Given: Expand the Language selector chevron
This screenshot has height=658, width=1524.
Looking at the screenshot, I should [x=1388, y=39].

========================

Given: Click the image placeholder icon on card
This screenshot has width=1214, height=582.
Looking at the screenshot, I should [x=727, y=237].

========================

> WHAT YOU HAVE TO DO: Please give the number of lines in the entries above that hold "Given", with no other text.

> OUTPUT BELOW: 2